__Problem to work on__: Only certain lines below are wanted: those starting at the line containing "Start the Starter" and ending at the line containing "Select Informa Licencia", both included, each retyped exactly.

__Recorded information__:
§
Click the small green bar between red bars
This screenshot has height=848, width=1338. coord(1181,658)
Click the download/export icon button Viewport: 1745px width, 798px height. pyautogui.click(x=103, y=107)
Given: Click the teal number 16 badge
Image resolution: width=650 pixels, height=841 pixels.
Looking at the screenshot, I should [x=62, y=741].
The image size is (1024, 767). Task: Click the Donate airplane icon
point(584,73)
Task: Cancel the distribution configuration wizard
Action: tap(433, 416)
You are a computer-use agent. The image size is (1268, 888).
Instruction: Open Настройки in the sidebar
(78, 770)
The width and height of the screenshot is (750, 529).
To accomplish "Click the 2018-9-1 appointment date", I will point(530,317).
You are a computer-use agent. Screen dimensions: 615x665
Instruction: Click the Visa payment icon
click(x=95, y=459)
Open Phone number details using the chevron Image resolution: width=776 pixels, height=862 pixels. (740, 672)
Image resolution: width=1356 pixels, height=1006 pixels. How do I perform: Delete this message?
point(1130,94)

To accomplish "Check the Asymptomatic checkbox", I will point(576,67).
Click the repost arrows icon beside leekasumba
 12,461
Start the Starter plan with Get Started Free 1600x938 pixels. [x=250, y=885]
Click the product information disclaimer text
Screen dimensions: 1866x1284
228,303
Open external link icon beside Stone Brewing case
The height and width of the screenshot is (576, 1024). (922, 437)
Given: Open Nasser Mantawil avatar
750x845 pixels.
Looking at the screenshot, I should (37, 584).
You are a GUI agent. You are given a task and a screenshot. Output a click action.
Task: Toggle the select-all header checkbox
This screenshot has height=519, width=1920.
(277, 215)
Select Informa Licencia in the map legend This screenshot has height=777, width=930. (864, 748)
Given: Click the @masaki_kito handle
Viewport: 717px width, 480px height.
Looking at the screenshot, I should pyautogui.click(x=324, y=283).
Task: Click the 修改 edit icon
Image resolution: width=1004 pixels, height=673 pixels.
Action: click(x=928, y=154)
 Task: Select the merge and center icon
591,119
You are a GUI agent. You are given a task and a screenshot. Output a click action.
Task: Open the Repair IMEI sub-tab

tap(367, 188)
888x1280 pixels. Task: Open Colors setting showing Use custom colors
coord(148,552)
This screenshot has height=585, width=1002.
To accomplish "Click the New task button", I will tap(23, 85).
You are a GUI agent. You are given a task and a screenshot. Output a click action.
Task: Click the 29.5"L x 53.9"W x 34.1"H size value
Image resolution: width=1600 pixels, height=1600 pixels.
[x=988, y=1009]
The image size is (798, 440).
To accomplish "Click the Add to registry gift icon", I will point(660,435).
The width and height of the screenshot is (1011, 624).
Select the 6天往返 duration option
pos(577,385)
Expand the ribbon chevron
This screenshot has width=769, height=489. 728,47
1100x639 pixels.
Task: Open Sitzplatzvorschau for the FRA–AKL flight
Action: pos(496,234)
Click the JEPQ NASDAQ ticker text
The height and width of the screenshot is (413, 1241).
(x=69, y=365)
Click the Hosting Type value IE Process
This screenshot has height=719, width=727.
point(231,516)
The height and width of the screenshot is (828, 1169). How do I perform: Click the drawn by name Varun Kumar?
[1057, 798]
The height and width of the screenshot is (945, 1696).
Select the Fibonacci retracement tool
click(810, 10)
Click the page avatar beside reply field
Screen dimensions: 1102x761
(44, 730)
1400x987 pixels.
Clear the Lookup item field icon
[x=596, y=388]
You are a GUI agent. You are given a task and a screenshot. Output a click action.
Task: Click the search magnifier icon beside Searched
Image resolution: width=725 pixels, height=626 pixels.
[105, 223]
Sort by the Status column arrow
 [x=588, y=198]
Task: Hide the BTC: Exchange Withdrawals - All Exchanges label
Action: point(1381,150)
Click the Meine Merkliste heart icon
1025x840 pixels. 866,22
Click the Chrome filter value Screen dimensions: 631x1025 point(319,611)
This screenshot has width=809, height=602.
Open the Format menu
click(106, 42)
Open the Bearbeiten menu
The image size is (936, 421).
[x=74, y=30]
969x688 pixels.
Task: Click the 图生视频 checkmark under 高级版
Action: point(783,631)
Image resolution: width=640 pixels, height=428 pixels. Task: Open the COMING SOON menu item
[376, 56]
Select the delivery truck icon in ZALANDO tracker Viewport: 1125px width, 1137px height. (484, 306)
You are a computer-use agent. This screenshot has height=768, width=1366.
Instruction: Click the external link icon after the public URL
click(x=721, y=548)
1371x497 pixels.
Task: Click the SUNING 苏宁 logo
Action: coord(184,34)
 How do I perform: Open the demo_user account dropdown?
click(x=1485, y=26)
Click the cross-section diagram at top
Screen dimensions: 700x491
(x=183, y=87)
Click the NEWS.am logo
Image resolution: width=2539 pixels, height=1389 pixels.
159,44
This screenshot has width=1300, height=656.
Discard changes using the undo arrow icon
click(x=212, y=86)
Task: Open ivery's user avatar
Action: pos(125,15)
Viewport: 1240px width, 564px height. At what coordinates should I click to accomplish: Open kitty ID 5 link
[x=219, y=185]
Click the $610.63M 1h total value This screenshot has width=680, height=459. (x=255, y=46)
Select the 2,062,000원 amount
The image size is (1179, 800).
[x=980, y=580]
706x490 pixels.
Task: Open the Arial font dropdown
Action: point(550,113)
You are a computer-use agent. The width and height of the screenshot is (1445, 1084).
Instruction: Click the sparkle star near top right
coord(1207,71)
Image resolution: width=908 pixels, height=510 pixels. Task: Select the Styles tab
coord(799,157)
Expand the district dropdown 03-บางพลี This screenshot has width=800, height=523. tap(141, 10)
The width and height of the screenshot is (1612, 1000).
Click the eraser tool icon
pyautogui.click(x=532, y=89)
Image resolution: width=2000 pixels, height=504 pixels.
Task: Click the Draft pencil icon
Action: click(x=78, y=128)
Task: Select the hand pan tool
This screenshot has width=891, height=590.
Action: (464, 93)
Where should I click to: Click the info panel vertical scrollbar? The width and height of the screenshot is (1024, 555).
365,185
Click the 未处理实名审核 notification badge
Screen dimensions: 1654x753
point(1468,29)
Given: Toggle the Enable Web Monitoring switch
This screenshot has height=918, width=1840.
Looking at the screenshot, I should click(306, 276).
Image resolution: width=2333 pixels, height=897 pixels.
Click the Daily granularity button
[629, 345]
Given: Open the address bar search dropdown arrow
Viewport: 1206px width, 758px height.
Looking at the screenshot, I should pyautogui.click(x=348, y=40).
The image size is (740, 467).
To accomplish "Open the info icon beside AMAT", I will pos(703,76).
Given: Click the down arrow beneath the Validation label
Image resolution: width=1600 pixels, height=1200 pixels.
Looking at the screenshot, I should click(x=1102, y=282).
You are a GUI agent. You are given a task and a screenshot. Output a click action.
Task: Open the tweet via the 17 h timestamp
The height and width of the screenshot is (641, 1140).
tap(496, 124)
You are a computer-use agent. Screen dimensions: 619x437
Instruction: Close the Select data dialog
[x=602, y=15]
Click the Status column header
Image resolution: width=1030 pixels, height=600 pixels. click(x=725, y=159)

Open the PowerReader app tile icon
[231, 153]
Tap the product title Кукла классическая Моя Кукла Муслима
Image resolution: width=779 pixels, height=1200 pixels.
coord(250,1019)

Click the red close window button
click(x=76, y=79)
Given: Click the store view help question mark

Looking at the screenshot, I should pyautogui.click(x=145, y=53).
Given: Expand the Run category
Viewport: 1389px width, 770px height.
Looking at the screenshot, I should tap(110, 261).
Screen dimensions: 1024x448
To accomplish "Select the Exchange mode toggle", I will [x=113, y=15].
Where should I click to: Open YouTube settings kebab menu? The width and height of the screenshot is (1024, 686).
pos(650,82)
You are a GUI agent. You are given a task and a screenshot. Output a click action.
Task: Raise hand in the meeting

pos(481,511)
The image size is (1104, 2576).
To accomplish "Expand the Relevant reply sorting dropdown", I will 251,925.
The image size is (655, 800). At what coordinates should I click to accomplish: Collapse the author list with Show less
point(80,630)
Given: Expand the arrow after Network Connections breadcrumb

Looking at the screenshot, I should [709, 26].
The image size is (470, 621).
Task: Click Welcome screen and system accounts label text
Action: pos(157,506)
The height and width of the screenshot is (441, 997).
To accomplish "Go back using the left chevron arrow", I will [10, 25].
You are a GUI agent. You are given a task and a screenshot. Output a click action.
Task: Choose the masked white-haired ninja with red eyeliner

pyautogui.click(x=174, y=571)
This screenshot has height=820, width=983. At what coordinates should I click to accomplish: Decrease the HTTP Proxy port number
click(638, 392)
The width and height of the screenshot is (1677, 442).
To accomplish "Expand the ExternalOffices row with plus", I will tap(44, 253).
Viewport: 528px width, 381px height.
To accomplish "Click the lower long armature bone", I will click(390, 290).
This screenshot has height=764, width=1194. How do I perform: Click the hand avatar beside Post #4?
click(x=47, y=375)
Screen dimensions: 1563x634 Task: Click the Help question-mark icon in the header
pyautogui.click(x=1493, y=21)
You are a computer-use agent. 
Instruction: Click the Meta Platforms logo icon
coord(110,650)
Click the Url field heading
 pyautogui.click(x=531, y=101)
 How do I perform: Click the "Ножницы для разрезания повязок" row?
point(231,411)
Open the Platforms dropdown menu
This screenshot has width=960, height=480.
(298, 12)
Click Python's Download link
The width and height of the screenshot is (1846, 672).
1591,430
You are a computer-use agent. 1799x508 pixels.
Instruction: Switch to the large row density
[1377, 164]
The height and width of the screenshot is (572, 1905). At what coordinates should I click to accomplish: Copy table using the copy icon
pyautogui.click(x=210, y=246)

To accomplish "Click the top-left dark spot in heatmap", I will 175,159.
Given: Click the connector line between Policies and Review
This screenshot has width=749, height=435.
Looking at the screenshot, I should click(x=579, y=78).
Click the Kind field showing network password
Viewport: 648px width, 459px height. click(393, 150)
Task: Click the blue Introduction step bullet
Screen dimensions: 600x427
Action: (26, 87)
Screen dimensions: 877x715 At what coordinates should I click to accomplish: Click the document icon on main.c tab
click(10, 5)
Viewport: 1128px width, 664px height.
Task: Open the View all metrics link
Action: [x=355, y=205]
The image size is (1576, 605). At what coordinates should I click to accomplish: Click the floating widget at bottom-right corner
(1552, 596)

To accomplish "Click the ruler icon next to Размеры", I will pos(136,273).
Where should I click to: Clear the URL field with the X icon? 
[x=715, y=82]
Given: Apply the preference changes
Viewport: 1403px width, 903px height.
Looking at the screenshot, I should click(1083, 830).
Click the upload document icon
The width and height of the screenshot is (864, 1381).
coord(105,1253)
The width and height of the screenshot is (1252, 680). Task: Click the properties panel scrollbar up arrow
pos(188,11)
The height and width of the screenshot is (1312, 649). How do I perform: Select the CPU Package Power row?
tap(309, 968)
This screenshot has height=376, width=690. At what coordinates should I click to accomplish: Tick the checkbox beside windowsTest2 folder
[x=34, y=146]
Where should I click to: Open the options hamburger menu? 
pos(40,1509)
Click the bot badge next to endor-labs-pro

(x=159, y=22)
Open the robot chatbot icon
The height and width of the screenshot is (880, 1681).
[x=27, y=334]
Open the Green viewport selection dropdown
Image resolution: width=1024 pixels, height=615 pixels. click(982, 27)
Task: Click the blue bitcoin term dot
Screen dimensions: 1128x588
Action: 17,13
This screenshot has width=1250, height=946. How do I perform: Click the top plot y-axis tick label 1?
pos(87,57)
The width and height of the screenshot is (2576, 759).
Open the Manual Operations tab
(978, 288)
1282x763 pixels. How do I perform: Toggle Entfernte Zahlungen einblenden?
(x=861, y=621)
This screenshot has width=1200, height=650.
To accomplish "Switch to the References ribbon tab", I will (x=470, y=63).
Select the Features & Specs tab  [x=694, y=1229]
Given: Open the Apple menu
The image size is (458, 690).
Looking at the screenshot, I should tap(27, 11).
§
__Answer for the task__:
Start the Starter plan with Get Started Free 1600x938 pixels. [x=250, y=885]
Click the product information disclaimer text
Screen dimensions: 1866x1284
228,303
Open external link icon beside Stone Brewing case
The height and width of the screenshot is (576, 1024). (922, 437)
Given: Open Nasser Mantawil avatar
750x845 pixels.
Looking at the screenshot, I should (37, 584).
You are a GUI agent. You are given a task and a screenshot. Output a click action.
Task: Toggle the select-all header checkbox
This screenshot has height=519, width=1920.
(277, 215)
Select Informa Licencia in the map legend This screenshot has height=777, width=930. (864, 748)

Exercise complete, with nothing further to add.